Ein Energiemanager wird vor seinem Wohnhaus angegriffen und mit Säure übergossen. Er schwebt zeitweise gar in Lebensgefahr.

05.03.2018, 23:01

Haan (dpa) l Mozartstraße, Richard-Wagner-Weg – das ruhige Villenviertel in Haan vor den Toren Düsseldorfs gehört den Komponisten, zumindest den Straßennamen nach. Auf dem kleinen Fußweg, über den der Innogy-Energiemanager Bernhard Günther am Sonntagmorgen vom Brötchenholen gekommen war, erinnert einen Tag später nichts mehr an die schreckliche Tat. Doch wer hier als Fremder länger verweilt, steht irgendwann der Polizei gegenüber, die ihn bittet, sich auszuweisen.

Sonntagmorgen, gegen neun Uhr: Der 51-jährige Günther kommt mit frischen Brötchen vom Bäcker. Er ahnt nicht, dass er geradewegs in einen Hinterhalt läuft, als ihn zwei Unbekannte in einer Grünanlage von hinten angreifen und auf den Boden werfen. Dann hat er auch schon die ätzende Säure im Gesicht. Um welche Säure es sich handelt, verraten die Ermittler nicht: „Täterwissen.“ Die Beschreibung, dass es sich um südländisch wirkende Männer handelt, relativiert die Polizei am Montag. „Wir haben das Opfer noch nicht vernehmen können“, sagt eine Sprecherin. Es ging wohl alles sehr schnell. Zwischen 20 und 30 Jahre alt sollen die Angreifer gewesen sein.

Am Montag zeigen sich – wie zuvor schon Innogy – auch der Vorstand des Mutterkonzerns RWE sowie der Aufsichtsrat „tief erschüttert über den hinterhältigen Anschlag auf den Finanzvorstand der Innogy“. RWE-Vorstandschef Rolf Martin Schmitz erklärt: „Die unfassbare Attacke auf Bernhard Günther hat uns zutiefst getroffen. Wir alle sind bestürzt und entsetzt über die schreckliche Tat. Unsere Gedanken sind jetzt bei Bernhard und seiner Familie.“ Unterdessen erhöhen die großen Energiekonzerne nach Rücksprache mit der Polizei ihre Sicherheitsvorkehrungen.

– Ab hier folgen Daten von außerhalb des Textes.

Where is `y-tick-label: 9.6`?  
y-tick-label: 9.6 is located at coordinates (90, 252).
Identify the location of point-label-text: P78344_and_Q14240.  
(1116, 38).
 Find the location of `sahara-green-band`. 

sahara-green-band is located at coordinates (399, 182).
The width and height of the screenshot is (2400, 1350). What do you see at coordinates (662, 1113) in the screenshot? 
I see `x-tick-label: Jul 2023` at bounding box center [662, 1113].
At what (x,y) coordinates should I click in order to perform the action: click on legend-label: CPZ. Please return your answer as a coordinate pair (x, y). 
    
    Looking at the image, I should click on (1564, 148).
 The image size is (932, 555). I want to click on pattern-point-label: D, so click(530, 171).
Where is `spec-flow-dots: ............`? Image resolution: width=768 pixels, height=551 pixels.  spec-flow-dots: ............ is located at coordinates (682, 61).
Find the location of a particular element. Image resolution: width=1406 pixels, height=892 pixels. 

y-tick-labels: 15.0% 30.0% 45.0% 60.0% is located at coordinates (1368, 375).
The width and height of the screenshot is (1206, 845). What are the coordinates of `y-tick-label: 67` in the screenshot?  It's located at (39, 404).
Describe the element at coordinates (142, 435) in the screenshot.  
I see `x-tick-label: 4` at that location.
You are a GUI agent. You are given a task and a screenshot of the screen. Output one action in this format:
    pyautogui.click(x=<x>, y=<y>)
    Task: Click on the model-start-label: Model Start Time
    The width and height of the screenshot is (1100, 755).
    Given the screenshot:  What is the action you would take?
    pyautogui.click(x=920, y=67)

Der 51-jährige Manager konnte sich noch zurück zu seinem Haus schleppen. Er schwebte zeitweise in Lebensgefahr, wurde von Helfern in Schutzanzügen behandelt und mit dem Hubschrauber in eine Spezialklinik gebracht. Einen Tag später stellt sich heraus: Günther ist nicht zum ersten Mal Opfer einer schweren Straftat geworden.

Bereits vor mehreren Jahren war er überfallen und zusammengeschlagen worden, bestätigten Polizei und Staatsanwaltschaft auf Anfrage der Deutschen Presse-Agentur. Nun wird untersucht, ob beide Fälle zusammenhängen.

Die Ermittler stufen die Säure-Attacke als versuchten Mord ein. Am Tatort sei Spurenmaterial gefunden worden, das nun ausgewertet werde. Dass es sich bei dem Manager um ein Zufallsopfer handelt, glauben die Ermittler nicht.

Wenn der Anschlag tatsächlich dem Energiemanager galt, dürften seine Gewohnheiten zuvor ausspioniert worden sein. Zur Frage, ob die Verdächtigen ins Blickfeld einer Überwachungskamera gerieten, will sich die Polizei am Montag nicht äußern. Es kursieren mehrere Spekulationen.

Marktmanipulation: Nach dem Anschlag auf den Mannschaftsbus von Borussia Dortmund wird diese Möglichkeit auch im Fall des Innogy-Managers abgeklärt, versichern die Ermittler und prüfen, ob es auffällige Finanzmarktgeschäfte gab. Immerhin stand Innogy als börsennotiertes Unternehmen kurz vor der Bilanzveröffentlichung. Sollten die Täter auf einen Kursabsturz gesetzt haben, hätten sie sich aber verkalkuliert.

Der Kurs bewegte sich am Montagmorgen leicht im Plus, und das Unternehmen versicherte, dass die Bilanz wie geplant veröffentlicht werden könne.

Politischer Anschlag: Bereits wenige Stunden nach dem Verbrechen gab es die Vermutung, politische Motive könnten hinter dem Angriff stecken. Günther war früher als RWE-Finanzvorstand indirekt auch für das umstrittene Braunkohlegeschäft des Konzerns zuständig.

Inzwischen gehört er aber der „grünen“ Sparte von RWE an. Innogy ist die Ökostrom- und Netztochter des Energiekonzerns, mit rund 41.000 Mitarbeitern erzeugt sie unter anderem Strom aus Sonne und Windkraft, ist außerdem ein führender Anbieter von Ladesäulen für Elektroautos.

Eine entsprechende Vorgeschichte wie etwa Drohungen gegen den Manager gebe es nicht, sagt eine Sprecherin der Wuppertaler Staatsanwaltschaft. Und ein Bekennerschreiben fand sich auch nicht.